For the reward phase of the task, note that although we hypothesized that reward phase conditions would significantly modulate regions such as striatum or dlPFC (based on previous research with other tasks [Wang et al., 2016]), this nonsignificant effect was a replication of the prior study's findings (Aupperle et al., 2015). This lack of an effect may be due to the timing of the task and how reward outcomes phases are presented immediately after the highly salient affective outcomes. Reliability analyses showed that the reward phase was the least reliable task phase with only 16.7% of ROIs showing at least fair reliability (ICCs ≥.40; average ICC of ROIs = 0.232/range of ICCs: .13–.58). It is therefore suggested that, unless there are modifications to the task, future applications should focus on decision‐making or outcome phases rather than the reward phase.

The average reliability coefficient found in the present study (average ICC: .33) is generally consistent with the review of findings detailed by Elliott et al. (2020; average ICC .397). However, we disagree with the outright notion that ROI‐based approaches to fMRI data cannot yield reliable results. The process of refining and optimizing measurement approaches to yield data with improved reliability and validity is a necessary approach within any field of science, including human neuroimaging (Poldrack et al., 2016). Broad statements of fMRI methodology as being inherently unreliable could lead to problematic conclusions, as evidenced in a recent popular media article (Cohen, 2020) that states “every brain activity study you've ever read is wrong” when reporting on findings from the Elliott et al. (2020) meta‐analysis. As these meta‐analytic findings are appropriately concerning though, fMRI studies should focus on improving reliability. Note that alternative data analytic approaches present another possible solution to yield more reliable fMRI findings (e.g., multivariate pattern analysis; Kragel et al., 2020), but the differences in the interpretation and potential applicability of these approaches should be considered when using these approaches (Hebart & Baker, 2018). While guidelines suggest that ICCs ≥.60 are optimal for reliability (Fleiss, 1986), the reliability cutoff for neuroimaging approaches, such as fMRI, may need to be lowered (e.g., ICCs ≥.40) as these approaches provide information that cannot be obtained with other measurement tools. Last, other confounding factors could alter the measurement between time points that are not attributable to measurement error but also are not consistent across the group (e.g., the current mental state of the individual). While others have suggested that such confounding factors should be controlled for in the study design (Bennett & Miller, 2010), this is not always possible or even ideal, such as when the task is focused on domains of processing that are intricately linked with one's mental state. The results herein suggest that fMRI tasks can be designed to have sufficient reliability, and specific ways of quantifying brain activity can be identified that result in sufficient reliability.

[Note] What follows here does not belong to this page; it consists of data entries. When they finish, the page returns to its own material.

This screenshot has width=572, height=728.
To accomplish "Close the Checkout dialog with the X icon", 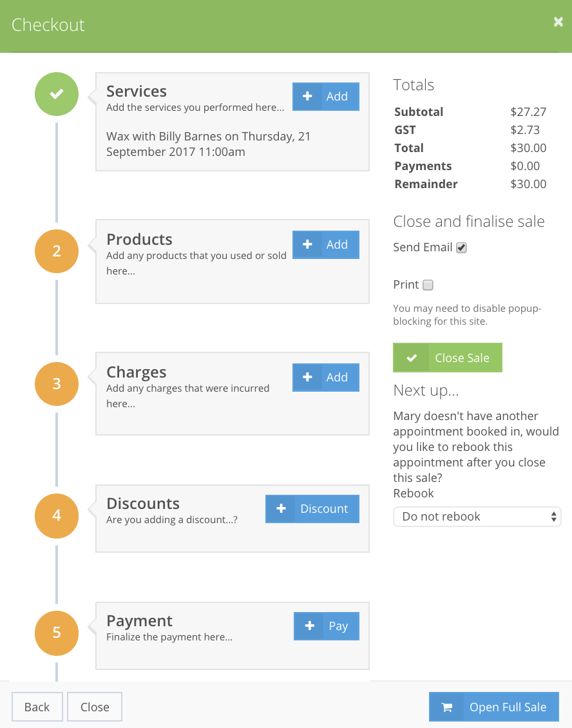I will (x=558, y=22).
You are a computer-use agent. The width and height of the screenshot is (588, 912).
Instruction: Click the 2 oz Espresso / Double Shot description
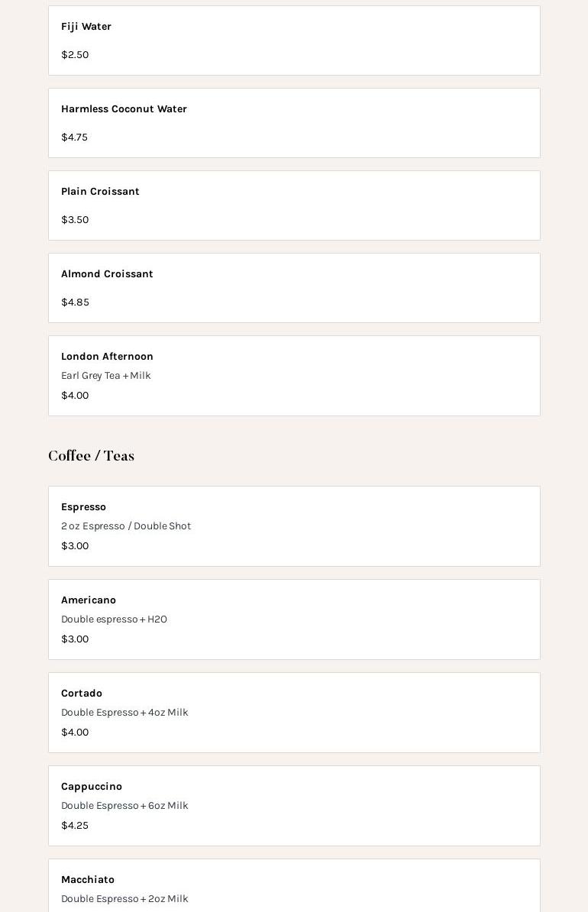click(x=126, y=526)
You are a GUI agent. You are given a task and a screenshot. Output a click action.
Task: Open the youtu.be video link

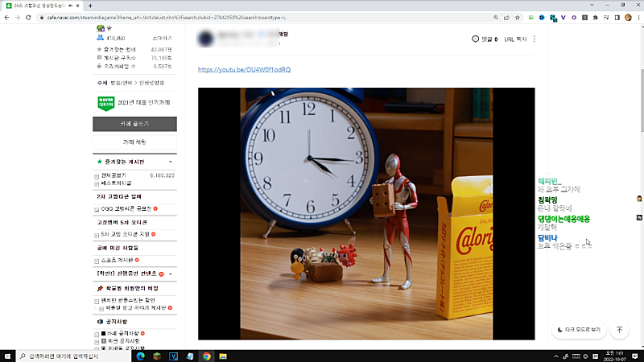tap(244, 70)
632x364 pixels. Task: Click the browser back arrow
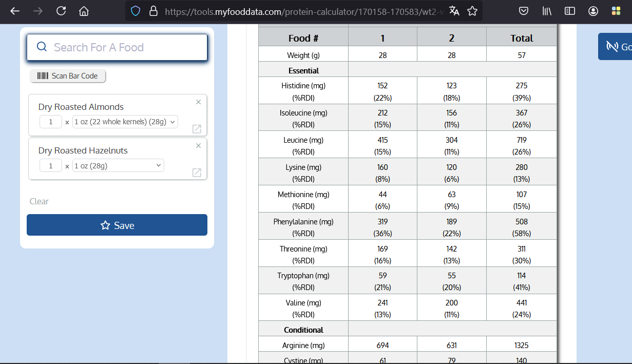coord(15,11)
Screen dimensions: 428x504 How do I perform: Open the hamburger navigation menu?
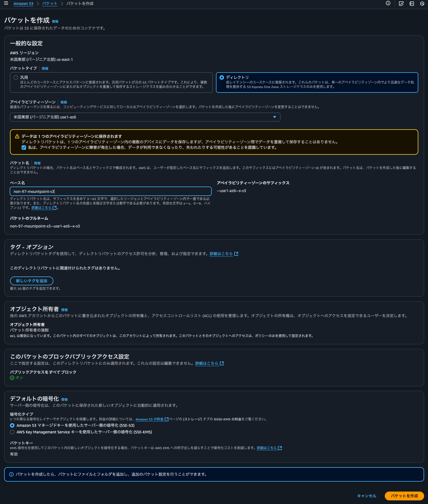click(x=6, y=3)
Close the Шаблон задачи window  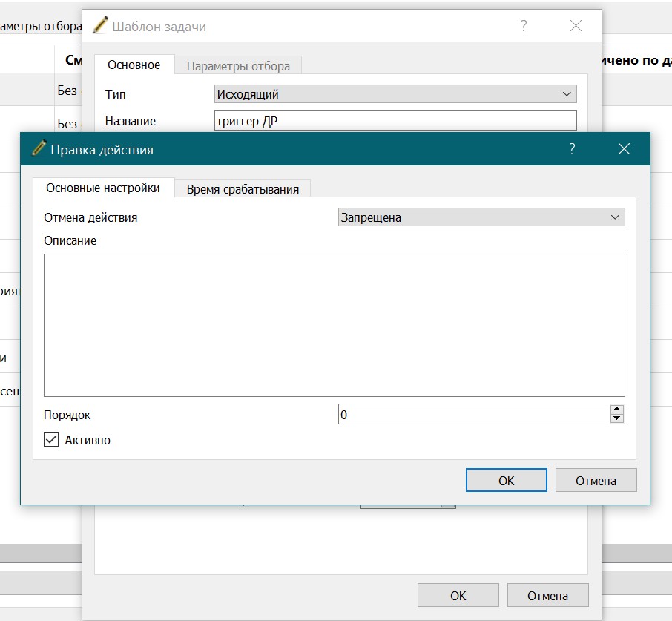576,26
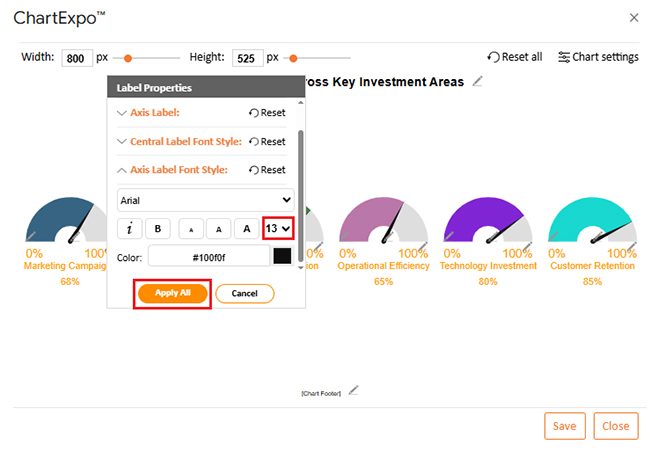Screen dimensions: 650x459
Task: Click the italic formatting button
Action: pyautogui.click(x=130, y=229)
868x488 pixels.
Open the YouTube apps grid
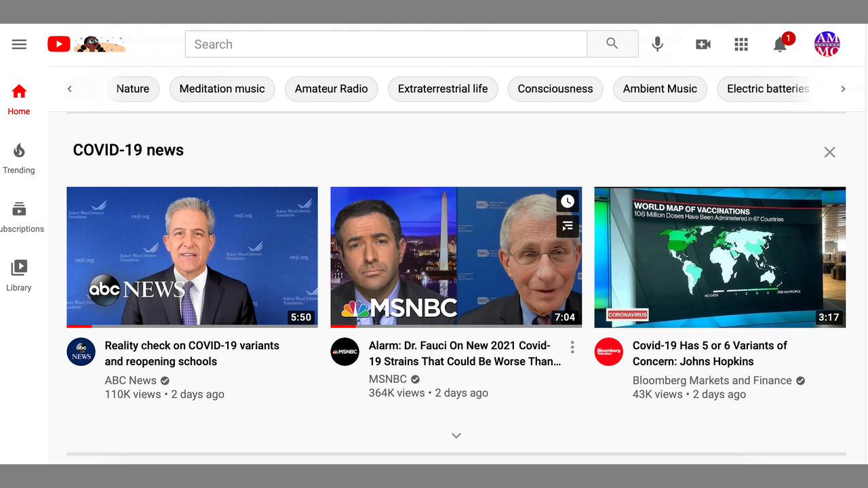(x=741, y=45)
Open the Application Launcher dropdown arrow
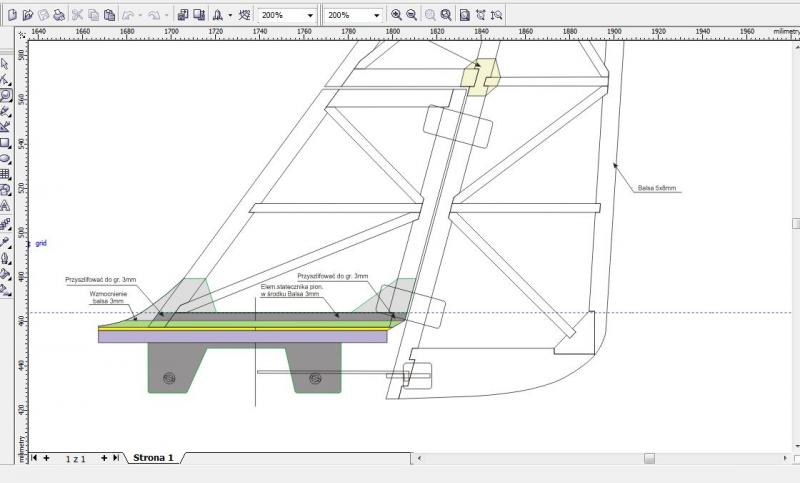 (231, 16)
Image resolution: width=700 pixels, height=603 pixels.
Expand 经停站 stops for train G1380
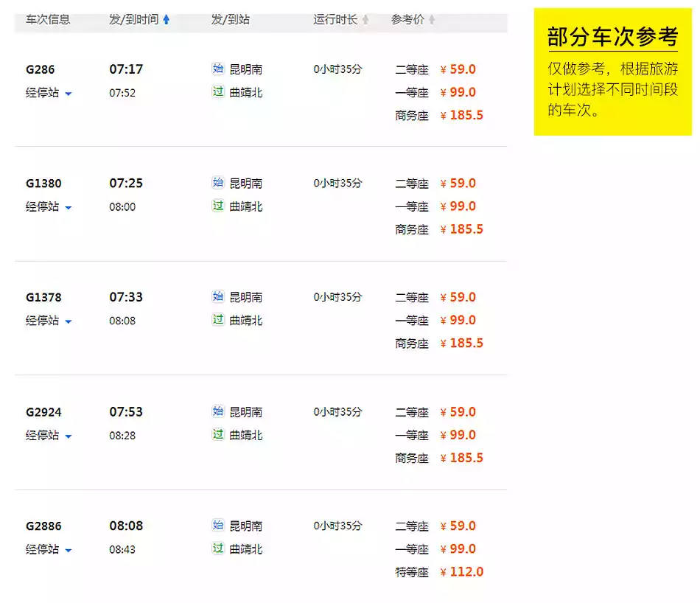pyautogui.click(x=68, y=208)
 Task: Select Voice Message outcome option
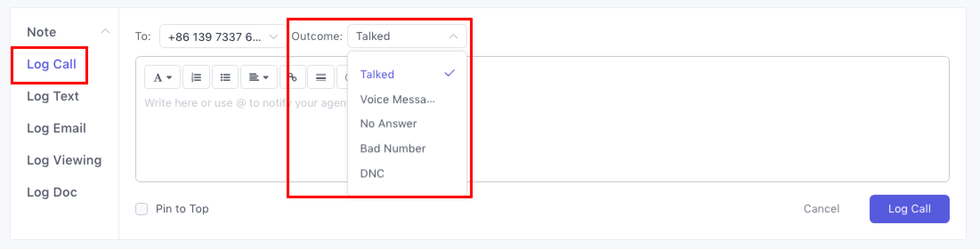coord(397,100)
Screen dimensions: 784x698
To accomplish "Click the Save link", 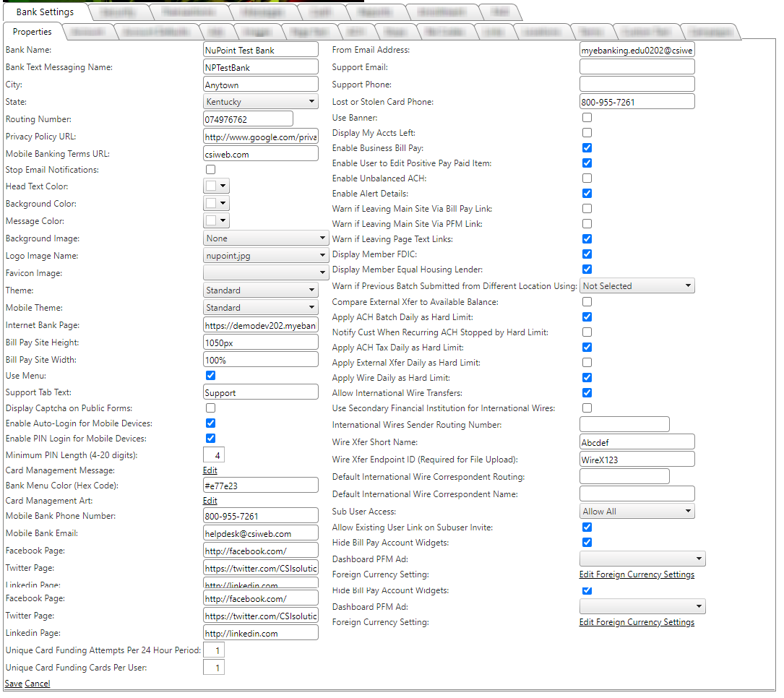I will pos(13,684).
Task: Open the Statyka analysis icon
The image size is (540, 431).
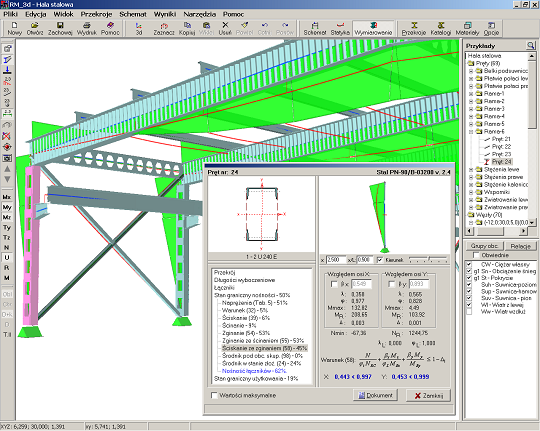Action: (x=340, y=28)
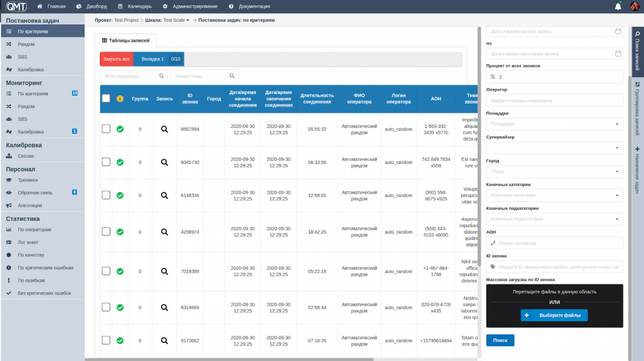The width and height of the screenshot is (644, 361).
Task: Click the Закрыть все button
Action: coord(117,59)
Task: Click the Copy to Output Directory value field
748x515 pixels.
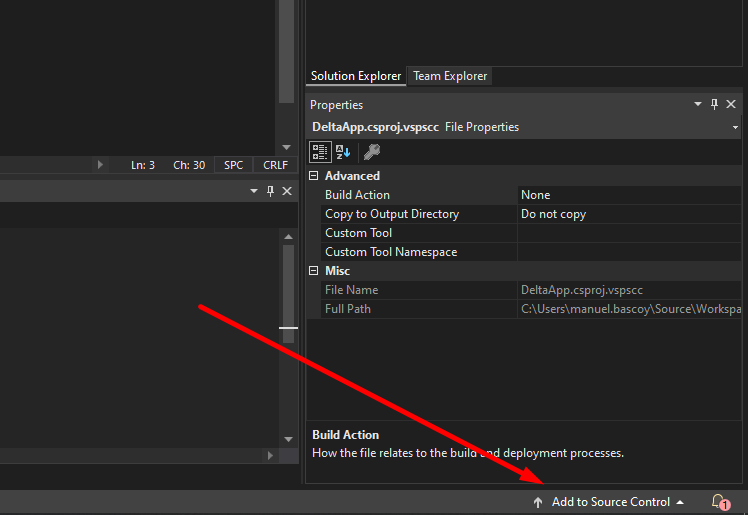Action: click(630, 214)
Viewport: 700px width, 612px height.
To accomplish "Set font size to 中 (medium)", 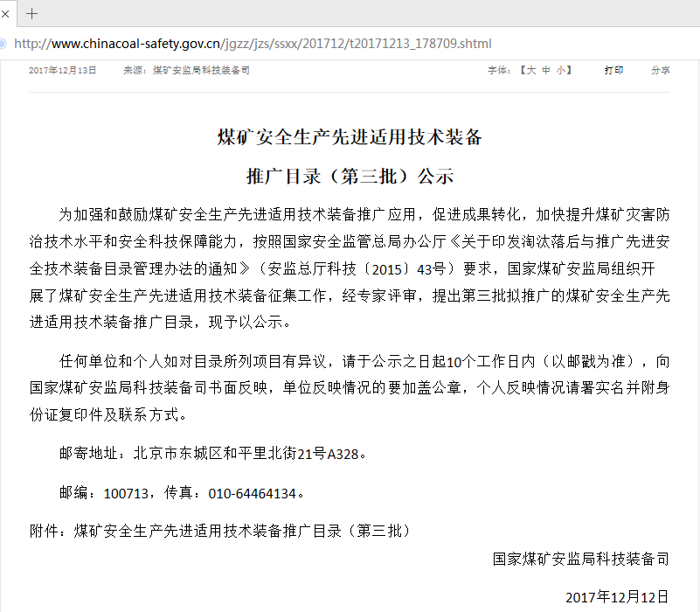I will 546,71.
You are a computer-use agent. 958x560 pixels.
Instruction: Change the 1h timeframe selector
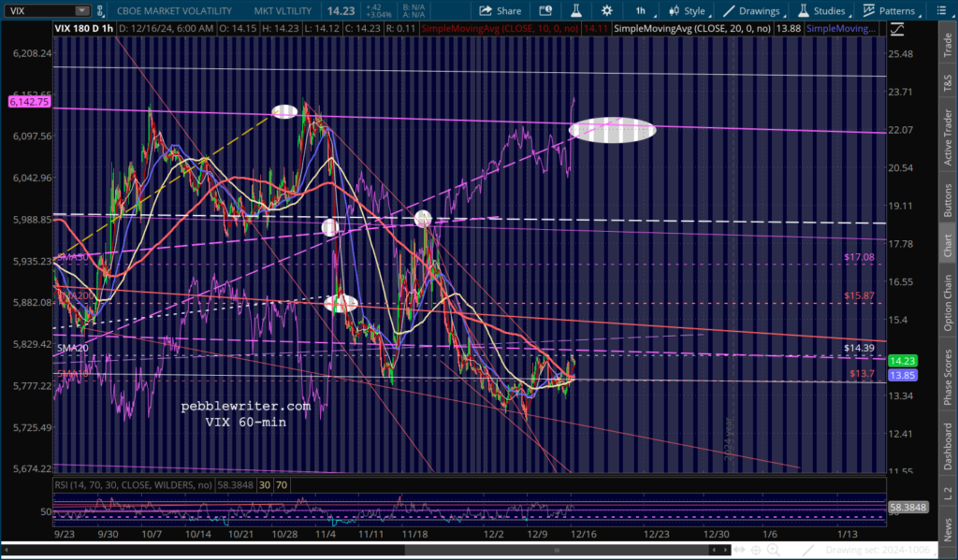tap(641, 10)
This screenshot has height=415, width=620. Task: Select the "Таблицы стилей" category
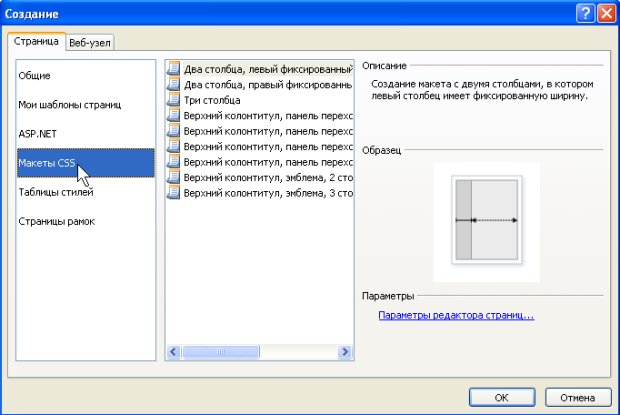pyautogui.click(x=56, y=192)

There are several limitations to consider for the present study. The sample size was perhaps smaller than optimal (N = 30), though it exceeds the recommended N = 20 for detecting ICCs of .60 with 90% power for two observations (Bujang & Baharum, 2017). Note also that there were several participants excluded from the sample due to excessive motion or technical errors. Future work with this task would benefit from efforts at minimizing these issues. In addition, it is unknown whether the ICCs identified for healthy participants in this study would remain consistent for clinical populations. Examining reliability in larger and more diverse samples could further support generalizability. Next, we used a composite ROI approach in order to reduce the total number of statistical comparisons and to account for individual variability in peak voxels of activation. However, this approach could have removed important variability across subregions. As a partial remedy for this, we included ICC estimates for each of the composite ROI subregions. In addition, the Brainnetome atlas utilized for ROI mapping in this study is one of many standardized atlases, and the specific atlas utilized could affect the results. Future work might examine reliability using alternative ROI atlases, and the publicly available whole‐brain ICC maps from this study could be used for this purpose. Lastly, although each individual's data were normalized in standard MNI space, there could have been individual anatomical variability that would affect the quality of fit for each ROI. While this approach used a standardized atlas to support generalizability of these findings to other samples, future reliability studies might consider using individualized approaches for mapping anatomical structures.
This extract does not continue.